Al entrar al recinto ferial, cada nota envuelta entre escritores es un recuerdo de esos momentos de compartir experiencias; sin embargo, en ese instante, se disuelve ante tan gran momento. Es un espacio para la oferta y venta de libros, y, sobre todo, de pinceladas claras y sencillas que solo reconocen al escritor de plumas escritas con perseverancia.
La labor de edición de libros juega una diáspora entre grupos de lectores maduros y otros a quienes la vida les sonríe con solo sentir el olor de las páginas amarillentas. En medio del caminar entre la muchedumbre de jóvenes, ansiosos por una foto que compartir en redes sociales, se escucha una corneta anunciando los eventos, cargados de pochoclos y buenos momentos vividos en un documental.
Son esas mismas críticas las que reconocen a Panamá como un crisol de etnias y un pueblo cuyo carácter ha forjado su destino como puente del mundo; un oleaje sin fin de buenos bailes y tradiciones que merodean el éxtasis de un buen café y la lectura de un buen par de cartas.
Este escenario ferial se llena de colores al recorrer, con paso calibrado, cada pasillo, solo pensando en buscar una lectura que llene ese vacío en el engranaje de mis aventuras. Al llegar la hora de venta de libros, toca esperar con esos libros llevados en mi bolsa aventurera y dispuestos en esa mesa color marfil, con mucho entusiasmo.

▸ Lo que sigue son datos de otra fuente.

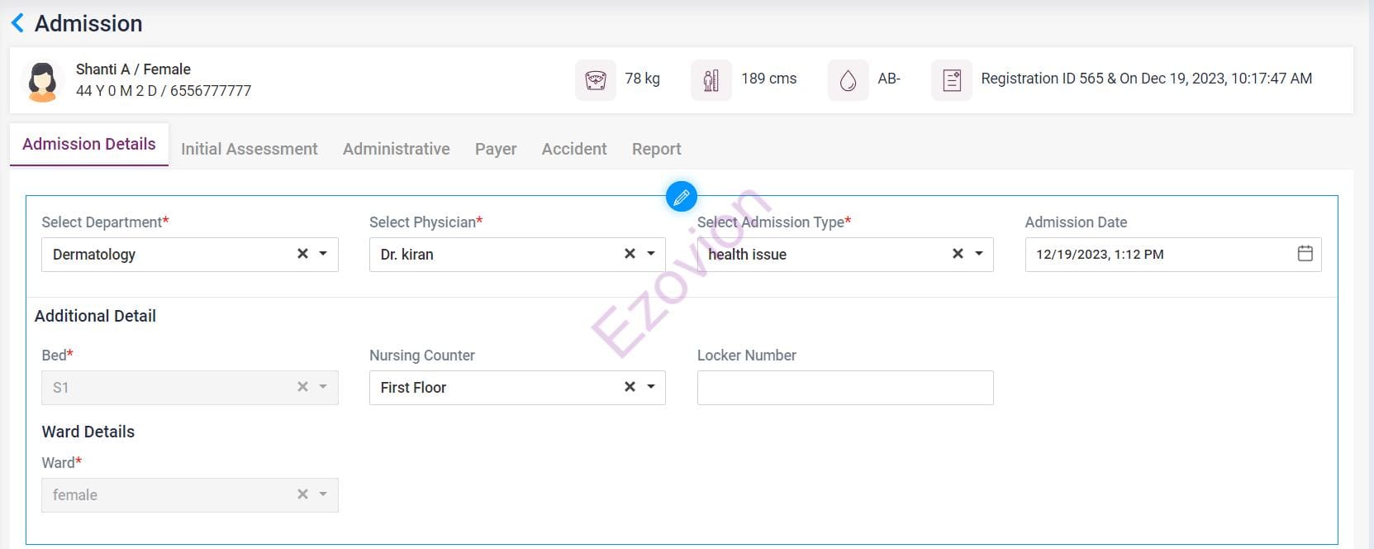The image size is (1374, 549).
Task: Open the Payer tab
Action: pos(496,149)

El transcurrir de las horas se vuelve casi nada con un juego de palabras con otros escritores a pesar de la nula venta de libros. Ese ambiente se mejora al escuchar el sonido de una mejorana muy peculiar, la tradición de los pueblos originarios como el palpitar de jóvenes colonenses, ansiosos de esas historias. Es lo que despierta esa esperanza casi doblegada pero que se aviva al contar las historias que sobreviven en mi alma de bardo.
Es una tarde soleada, en la que, junto al calor de hermanos de letras, ese espíritu desciende al umbral de un reloj de madera, elaborado con fino detalle. Un camino que va a la periferia con mucha hambre y que recorre cada pueblo con esa sed de levadura, pero que se sacia con un poco de avena. Es un camino, como autor y emprendedor, difícil, y que, en cada feria del libro, busca mostrar la mejor cara de un columnista, bardo y docente; en aquel camino cosechado solo con perseverancia y con mucha empatía.